Bagi anak perempuan hal ini bisa menimbulkan masalah dalam hubungan mereka dengan pria nantinya. Sedangkan bagi anak laki laki ketidakhadiran ayah secara psikologis membuat anak memiliki karakter yang lemah. Ia tidak memiliki kemampuan memilih dan ketegasan terhadap sesuatu.

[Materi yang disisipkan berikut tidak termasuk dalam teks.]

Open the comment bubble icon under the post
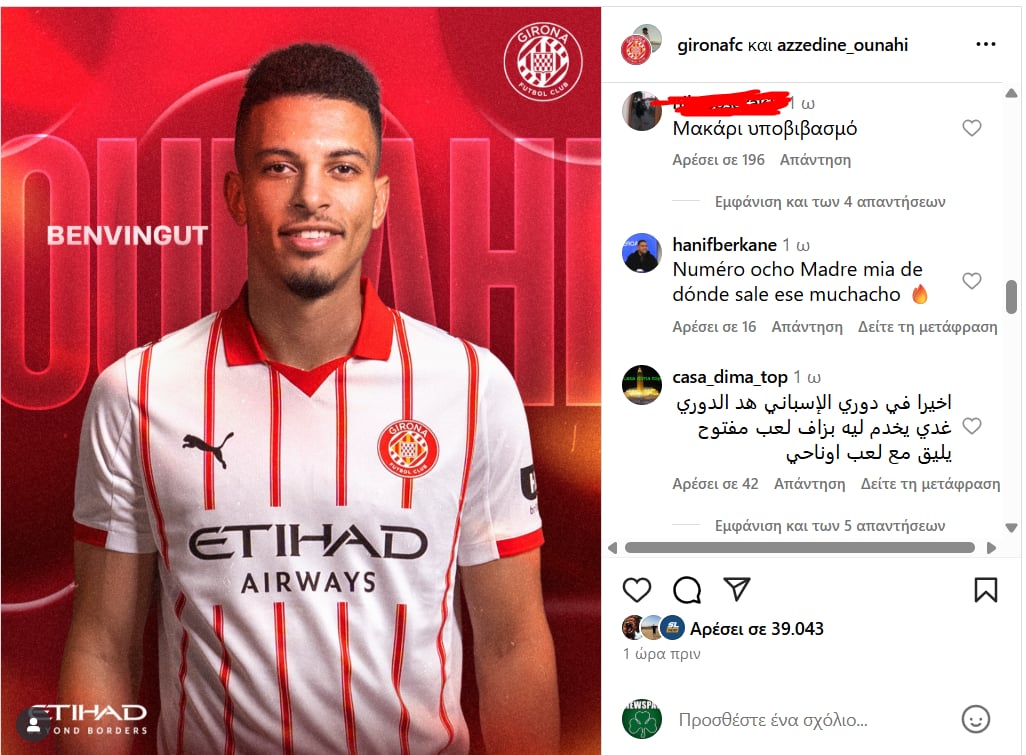Image resolution: width=1026 pixels, height=755 pixels. point(687,590)
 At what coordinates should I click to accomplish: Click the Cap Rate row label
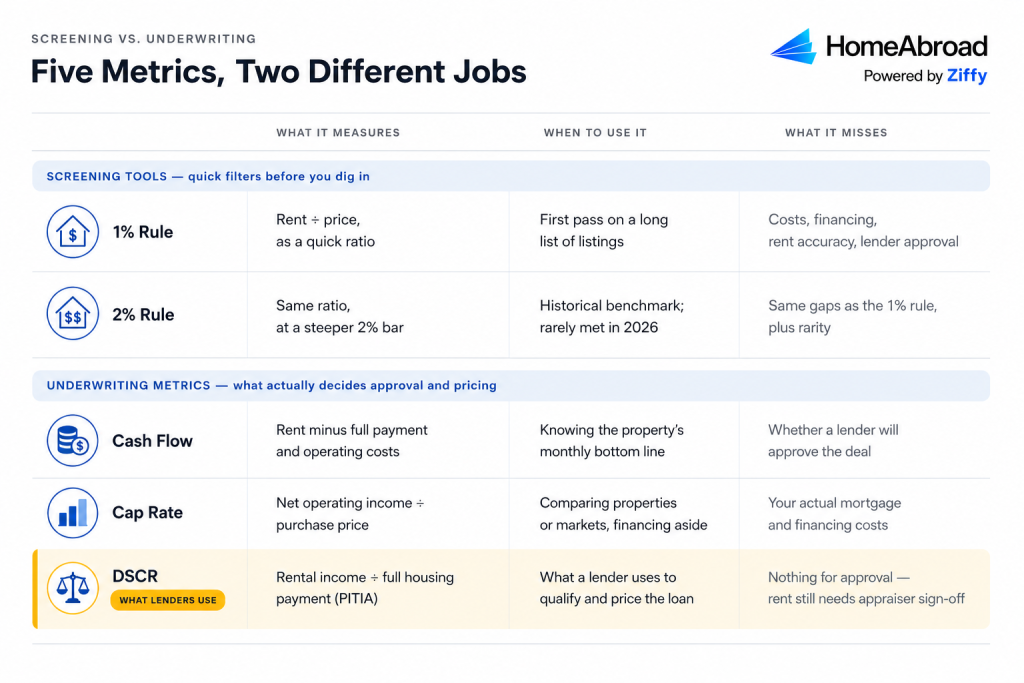148,513
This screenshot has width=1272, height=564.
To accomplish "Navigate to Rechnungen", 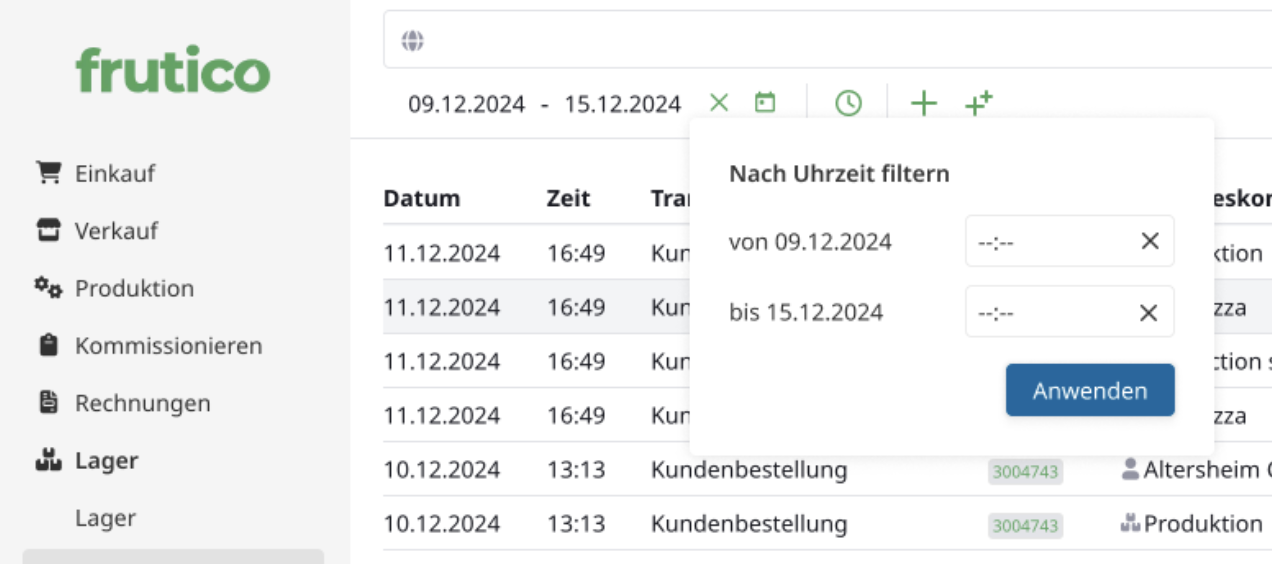I will pyautogui.click(x=142, y=404).
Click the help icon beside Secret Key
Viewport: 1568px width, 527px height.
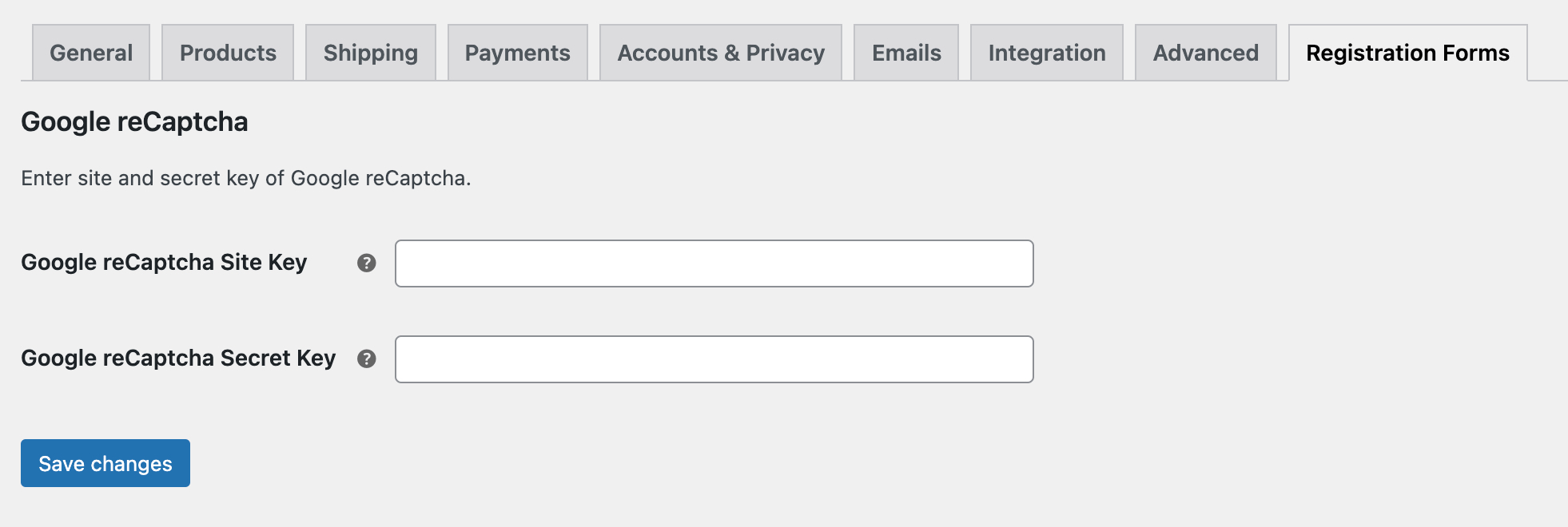368,359
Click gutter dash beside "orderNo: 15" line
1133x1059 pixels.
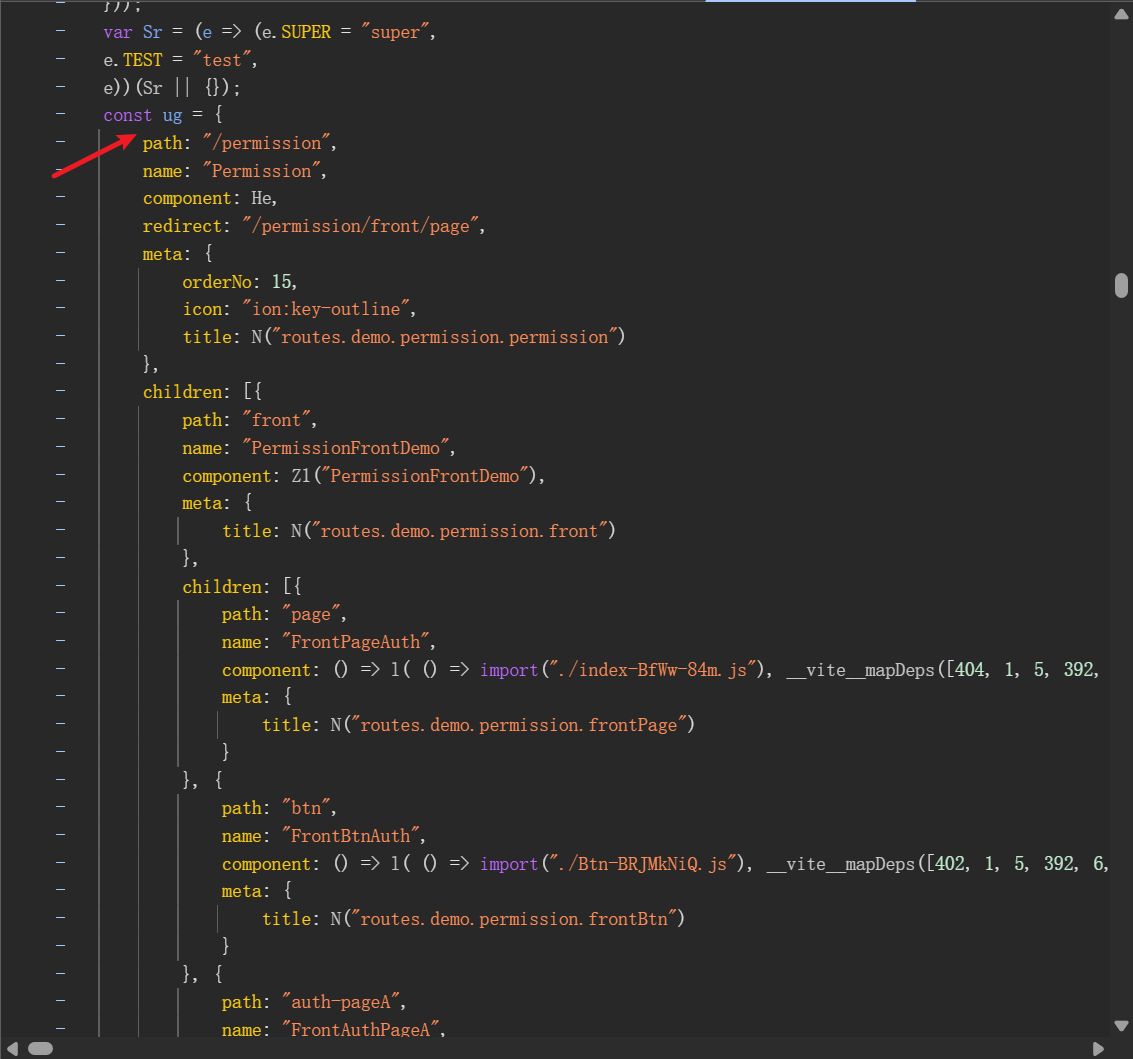pos(61,281)
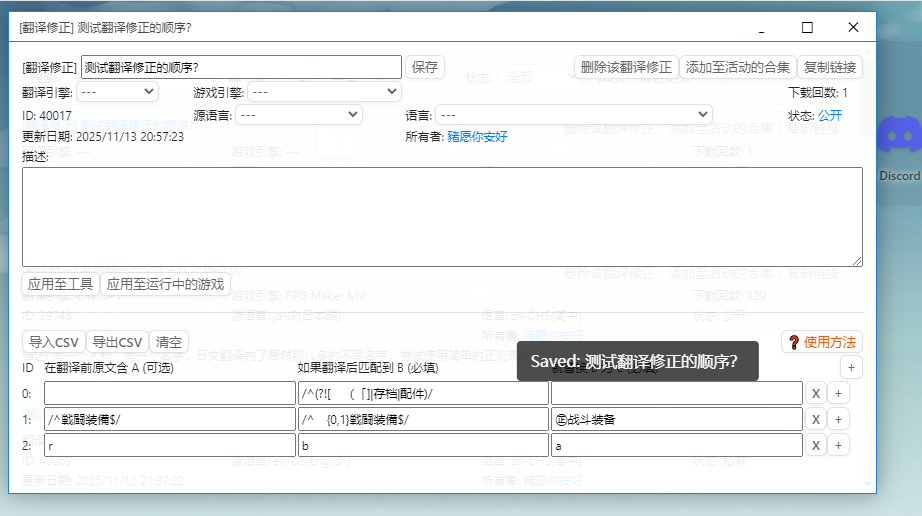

Lalu bagaimana untuk mengatasi hal ini?
Familiy man dan Ayah berkualitas
Sebutan ayah rumah tangga atau bapak rumah tangga memang belum lazim di Indonesia, juga di negara-negara Asia, yang masih kental kultur patriarkatnya. Tak heran, bila ada pria yang mau melakoni peran ini, pasti dianggap nyeleneh, karena keluar dari tatanan tradisi yang umum. Selama ini, tinggal di rumah dan mengerjakan pekerjaan rumah tangga, seperti mengurus anak, memasak, mencuci pakaian, dan berbelanja identik sebagai tugas seorang ibu. Sedangkan ayah, bertanggung jawab untuk mencari nafkah ke luar rumah.
Tradisi yang kuat melekat dalam masyarakat kita ini kian dipertegas dalam ketentuan di buku nikah yang dikeluarkan oleh Departemen Agama RI. Tertulis jelas di sana, salah satu kewajiban istri adalah mengatur urusan rumah tangga sebaik-baiknya. Memang, tertulis juga bahwa salah satu kewajiban suami adalah membantu tugas istri dalam mengatur urusan rumah tangga. Namun, pada praktiknya urusan rumah tangga lebih banyak diemban oleh istri.
Sekarang sudah saatnya para ayah menyadari akan perannya yang begitu penting dalam pengasuhan anak. Semangat Al Quran mengenai pengasuhan justru mengedepankan ayah sebagai tokoh. Kita mengenal Lukman, Ibrahim, Ya’qub, dan Imran. Mereka adalah contoh ayah yang peduli dan berkualitas. Para ayah dari banyak keluarga di Indonesia harus mulai bergerak dan bertindak untuk menjadi family man, yakni ayah rumah tangga yang peduli dan berkualitas, dimana selain tetap sebagai “kepala keluarga” juga menjalankan fungsi-fungsi pengasuhan dan pendidikan anak di rumah secara total (hadir secara fisik dan psikologis untuk anak). Dengan kata lain, harus berlangsung fathering, yakni keterlibatan dan peran signifikan sosok ayah dalam proses pengasuhan dan pendidikan anak, khususnya secara psikologis.
family man (ayah rumah tangga) bukanlah pertukaran peran secara radikal antara ibu dan ayah: Ayah di rumah menangani “urusan rumah tangga”, sementara ibu mencari nafkah dan menjadi “kepala rumah tangga”. Tapi, lebih tepatnya adalah meredefinisi dan mereaktualisasi peran dan keterlibatan ayah untuk lebih bersinergi bersama ibu dalam mengasuh dan mendidik anak di rumah. Agar relung-relung batin, emosi, dan pikiran anak bisa jauh lebih lengkap dan utuh terisi kehadiran peran ayah dan ibu dalam jiwanya.
Akan bermanfaat besar bagi anak ketika sang ayah intens mengisi nilai-nilai agama, adab, khazanah pengetahuan, keterampilan, dan kemandirian ke dalam relung-relung jiwa anak, melengkapi dan menyempurnakan pengisian yang dilakukan sang ibu. Ayah yang berperan aktif dalam pendidikan anak akan memiliki dampak positif dalam perkembangan keseimbangan emosi, empati, rasa ingin tahu dan percaya diri anak.
Ibnul Qayyim dalam kitab Tuhfatul Maudud berkata,”Jika terjadi kerusakan pada anak, penyebab utamanya adalah ayah.” Ingatlah! Seorang anak bernasab kepada ayahnya bukan ibu. Nasab yang merujuk pada anak menunjukkan kepada siapa Allah meminta pertanggungjawaban kelak.